是非、イオリ様に初期の織り機を見せて頂きたいのです。」
2人は人族のイオリの周りにエルフのナギと獣人のラックとコーラルが纏わりついているのを見て、微笑んだ。
「イオリ様、こちらは長年、職人を勤め上げられた御2人です。
今は、若い職人を育てる事に尽力してくださっているんですよ。」
突然やってきた人族の若者にも2人は挨拶をすると手招きしてくれた。
「皆が騒いでた人族だね。
若い人。
機織りに興味があるのかい?」
グラバーを引き連れて近くの小屋に入っていったダイダを見送るとカロスは嬉しそうにイオリに椅子をすすめた。
「子供の頃、祖母が使っていました。
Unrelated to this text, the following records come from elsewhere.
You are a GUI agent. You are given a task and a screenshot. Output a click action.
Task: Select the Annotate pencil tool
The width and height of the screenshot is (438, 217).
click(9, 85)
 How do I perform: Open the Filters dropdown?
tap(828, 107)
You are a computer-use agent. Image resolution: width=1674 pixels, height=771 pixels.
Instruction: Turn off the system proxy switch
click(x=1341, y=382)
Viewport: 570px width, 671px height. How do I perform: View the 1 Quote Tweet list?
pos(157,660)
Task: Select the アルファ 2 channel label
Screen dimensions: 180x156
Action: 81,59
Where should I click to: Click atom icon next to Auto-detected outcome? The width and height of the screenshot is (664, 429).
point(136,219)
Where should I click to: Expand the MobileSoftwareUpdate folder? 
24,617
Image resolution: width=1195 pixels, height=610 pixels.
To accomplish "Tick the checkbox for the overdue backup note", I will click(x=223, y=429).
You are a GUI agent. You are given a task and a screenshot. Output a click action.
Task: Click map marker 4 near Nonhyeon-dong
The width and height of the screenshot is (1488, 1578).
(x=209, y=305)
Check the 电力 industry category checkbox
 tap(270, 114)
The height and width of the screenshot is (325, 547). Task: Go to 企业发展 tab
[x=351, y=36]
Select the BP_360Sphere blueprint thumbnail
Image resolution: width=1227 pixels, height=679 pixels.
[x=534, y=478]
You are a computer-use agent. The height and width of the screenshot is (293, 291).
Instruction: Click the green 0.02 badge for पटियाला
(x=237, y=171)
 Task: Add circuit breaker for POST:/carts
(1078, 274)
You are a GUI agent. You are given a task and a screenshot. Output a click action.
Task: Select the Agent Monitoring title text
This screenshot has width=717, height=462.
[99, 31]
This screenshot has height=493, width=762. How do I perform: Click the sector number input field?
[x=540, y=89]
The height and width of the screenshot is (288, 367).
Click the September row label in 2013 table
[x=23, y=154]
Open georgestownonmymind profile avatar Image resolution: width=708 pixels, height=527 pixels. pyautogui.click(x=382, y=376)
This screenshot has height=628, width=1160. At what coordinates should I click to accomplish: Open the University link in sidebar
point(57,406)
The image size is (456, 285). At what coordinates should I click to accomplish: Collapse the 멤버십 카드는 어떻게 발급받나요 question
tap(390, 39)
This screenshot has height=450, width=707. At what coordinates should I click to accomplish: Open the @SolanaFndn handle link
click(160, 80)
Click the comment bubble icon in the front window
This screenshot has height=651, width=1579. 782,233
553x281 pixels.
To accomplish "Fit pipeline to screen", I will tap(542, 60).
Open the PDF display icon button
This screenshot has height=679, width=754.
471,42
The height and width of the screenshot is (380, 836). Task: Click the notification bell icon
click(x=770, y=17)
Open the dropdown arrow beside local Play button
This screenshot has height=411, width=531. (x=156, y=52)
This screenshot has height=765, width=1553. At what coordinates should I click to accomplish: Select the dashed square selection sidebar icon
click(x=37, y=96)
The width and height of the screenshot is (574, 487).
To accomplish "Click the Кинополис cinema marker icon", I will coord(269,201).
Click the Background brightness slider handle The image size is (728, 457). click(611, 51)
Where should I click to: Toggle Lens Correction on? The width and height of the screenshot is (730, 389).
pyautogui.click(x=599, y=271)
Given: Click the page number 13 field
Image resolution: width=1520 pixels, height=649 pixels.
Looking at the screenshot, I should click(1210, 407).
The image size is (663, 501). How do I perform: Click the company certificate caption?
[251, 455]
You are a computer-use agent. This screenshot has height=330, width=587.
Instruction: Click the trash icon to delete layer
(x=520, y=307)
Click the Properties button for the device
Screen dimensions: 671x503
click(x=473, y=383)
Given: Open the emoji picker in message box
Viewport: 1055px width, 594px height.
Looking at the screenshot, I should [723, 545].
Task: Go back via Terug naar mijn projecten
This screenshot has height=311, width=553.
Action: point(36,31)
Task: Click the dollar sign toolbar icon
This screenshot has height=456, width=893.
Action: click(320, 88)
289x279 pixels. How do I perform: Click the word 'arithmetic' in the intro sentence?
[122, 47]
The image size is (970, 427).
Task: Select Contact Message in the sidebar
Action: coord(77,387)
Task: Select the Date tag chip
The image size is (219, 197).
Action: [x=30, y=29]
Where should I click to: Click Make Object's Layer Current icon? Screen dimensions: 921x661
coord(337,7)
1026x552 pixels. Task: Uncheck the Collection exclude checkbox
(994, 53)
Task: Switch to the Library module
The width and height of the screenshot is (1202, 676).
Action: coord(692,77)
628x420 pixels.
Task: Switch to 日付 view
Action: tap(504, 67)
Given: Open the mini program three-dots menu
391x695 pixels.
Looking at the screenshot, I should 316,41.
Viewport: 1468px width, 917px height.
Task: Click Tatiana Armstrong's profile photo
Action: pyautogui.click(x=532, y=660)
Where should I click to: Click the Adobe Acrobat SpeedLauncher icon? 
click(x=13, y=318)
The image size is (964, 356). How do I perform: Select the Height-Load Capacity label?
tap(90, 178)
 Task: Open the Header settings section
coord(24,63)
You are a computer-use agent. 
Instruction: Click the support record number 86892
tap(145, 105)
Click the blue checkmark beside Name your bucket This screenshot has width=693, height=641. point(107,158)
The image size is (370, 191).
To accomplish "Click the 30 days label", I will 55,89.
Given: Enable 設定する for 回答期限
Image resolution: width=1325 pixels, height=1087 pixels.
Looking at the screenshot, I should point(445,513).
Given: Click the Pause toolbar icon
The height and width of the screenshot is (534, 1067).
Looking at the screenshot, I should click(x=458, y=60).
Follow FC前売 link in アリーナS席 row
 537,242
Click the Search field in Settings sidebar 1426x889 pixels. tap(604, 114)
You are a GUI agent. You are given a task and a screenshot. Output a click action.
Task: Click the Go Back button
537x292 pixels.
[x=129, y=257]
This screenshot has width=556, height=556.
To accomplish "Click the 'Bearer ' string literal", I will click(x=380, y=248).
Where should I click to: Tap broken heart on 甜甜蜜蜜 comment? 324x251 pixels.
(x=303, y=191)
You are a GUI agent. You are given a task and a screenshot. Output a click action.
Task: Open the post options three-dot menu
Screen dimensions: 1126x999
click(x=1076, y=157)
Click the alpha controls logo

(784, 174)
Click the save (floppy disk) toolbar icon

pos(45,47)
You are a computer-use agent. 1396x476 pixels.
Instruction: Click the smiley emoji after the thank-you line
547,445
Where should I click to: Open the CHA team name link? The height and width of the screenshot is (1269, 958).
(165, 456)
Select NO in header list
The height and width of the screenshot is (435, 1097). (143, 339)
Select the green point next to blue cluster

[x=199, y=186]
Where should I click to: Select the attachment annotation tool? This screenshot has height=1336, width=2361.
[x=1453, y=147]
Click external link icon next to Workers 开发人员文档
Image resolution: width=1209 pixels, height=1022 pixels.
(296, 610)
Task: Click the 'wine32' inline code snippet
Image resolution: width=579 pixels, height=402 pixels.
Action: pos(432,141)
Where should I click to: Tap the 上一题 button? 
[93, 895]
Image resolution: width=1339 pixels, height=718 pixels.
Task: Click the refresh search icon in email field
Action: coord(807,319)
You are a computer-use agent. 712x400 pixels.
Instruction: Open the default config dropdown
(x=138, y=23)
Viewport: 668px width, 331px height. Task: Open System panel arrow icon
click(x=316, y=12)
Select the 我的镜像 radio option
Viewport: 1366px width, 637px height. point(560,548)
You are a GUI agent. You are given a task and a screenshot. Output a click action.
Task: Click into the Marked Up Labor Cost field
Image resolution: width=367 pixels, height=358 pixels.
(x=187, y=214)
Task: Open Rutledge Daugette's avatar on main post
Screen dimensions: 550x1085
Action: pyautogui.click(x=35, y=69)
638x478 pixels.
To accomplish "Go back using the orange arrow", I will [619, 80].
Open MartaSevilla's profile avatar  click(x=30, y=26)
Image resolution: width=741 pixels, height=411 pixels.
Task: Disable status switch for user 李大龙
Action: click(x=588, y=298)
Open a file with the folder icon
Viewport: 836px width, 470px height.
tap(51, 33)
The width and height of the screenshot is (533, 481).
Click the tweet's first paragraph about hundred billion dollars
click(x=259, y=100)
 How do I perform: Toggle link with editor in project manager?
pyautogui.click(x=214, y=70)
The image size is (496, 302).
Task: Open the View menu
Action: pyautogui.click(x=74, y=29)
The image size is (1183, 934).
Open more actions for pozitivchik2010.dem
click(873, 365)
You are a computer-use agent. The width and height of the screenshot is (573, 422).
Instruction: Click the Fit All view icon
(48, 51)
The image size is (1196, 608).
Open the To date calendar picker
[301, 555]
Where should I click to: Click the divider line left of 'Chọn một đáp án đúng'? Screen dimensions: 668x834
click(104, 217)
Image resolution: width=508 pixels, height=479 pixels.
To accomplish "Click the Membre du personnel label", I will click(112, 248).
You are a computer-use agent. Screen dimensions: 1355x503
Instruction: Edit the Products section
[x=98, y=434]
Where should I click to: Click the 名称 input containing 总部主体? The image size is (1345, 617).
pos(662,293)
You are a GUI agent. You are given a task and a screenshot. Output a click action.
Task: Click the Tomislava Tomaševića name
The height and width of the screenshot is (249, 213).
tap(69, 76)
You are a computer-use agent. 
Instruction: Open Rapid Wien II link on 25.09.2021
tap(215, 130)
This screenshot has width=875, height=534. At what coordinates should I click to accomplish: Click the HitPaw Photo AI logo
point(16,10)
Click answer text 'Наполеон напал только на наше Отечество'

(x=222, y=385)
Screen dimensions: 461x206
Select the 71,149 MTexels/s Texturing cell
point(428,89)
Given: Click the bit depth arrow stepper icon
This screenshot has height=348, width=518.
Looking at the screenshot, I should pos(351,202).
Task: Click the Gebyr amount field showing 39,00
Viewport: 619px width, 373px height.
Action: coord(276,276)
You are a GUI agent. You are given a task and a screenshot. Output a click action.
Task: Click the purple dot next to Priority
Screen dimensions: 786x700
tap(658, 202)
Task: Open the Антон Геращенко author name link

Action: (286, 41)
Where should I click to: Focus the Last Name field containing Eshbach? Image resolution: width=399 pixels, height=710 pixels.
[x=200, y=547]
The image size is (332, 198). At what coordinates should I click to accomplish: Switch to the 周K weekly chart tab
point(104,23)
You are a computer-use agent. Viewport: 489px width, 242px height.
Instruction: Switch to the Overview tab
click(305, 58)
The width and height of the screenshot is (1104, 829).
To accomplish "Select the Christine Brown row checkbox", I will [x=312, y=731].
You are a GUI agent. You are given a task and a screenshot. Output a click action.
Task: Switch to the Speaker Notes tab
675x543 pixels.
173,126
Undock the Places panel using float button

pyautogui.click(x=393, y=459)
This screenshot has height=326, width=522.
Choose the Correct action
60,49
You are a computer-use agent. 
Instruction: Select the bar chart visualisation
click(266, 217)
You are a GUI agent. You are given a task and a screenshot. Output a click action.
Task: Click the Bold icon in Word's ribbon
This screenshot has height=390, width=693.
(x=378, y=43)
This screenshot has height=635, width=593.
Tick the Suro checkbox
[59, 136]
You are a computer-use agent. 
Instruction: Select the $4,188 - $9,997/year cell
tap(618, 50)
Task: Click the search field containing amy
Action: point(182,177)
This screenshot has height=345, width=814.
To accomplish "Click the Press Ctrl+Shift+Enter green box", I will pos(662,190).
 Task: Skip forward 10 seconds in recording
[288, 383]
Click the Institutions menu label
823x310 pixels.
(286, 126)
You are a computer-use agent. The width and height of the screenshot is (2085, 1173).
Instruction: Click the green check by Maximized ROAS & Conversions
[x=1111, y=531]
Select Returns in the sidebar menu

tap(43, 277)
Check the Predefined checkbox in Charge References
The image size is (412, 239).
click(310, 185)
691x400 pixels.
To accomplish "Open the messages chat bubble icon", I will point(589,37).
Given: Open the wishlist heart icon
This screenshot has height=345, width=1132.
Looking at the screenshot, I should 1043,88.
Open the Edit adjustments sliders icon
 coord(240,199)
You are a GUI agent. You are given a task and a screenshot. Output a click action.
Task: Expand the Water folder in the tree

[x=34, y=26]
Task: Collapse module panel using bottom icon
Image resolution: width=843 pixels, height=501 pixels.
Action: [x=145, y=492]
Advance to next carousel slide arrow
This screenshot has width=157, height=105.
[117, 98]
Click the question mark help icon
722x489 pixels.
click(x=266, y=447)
」
「おや、それじゃ祖師様と故郷が同じなのかい?」
「祖師様?」
カロスは楽しそうに頷いた。
「機織り機をルーシュピケにもたらした、かつての恩人の事さ。」
「もしかして、その方は十蔵という名ではないですか?」
「ふむ・・・。
確かに、そんな名の響きだった気がするが・・・よく考えれば、ずっと祖師様としか呼んだ事がなかったな。
そうだ、獣人のとこに医者がいるんだが、その夫が詳しいぞ。」
「キキ医師の旦那さんのグリーズさん?」
確かに、歴史学者とキキ医師が言っていたのをイオリは思い出した。
「そう、その男だ。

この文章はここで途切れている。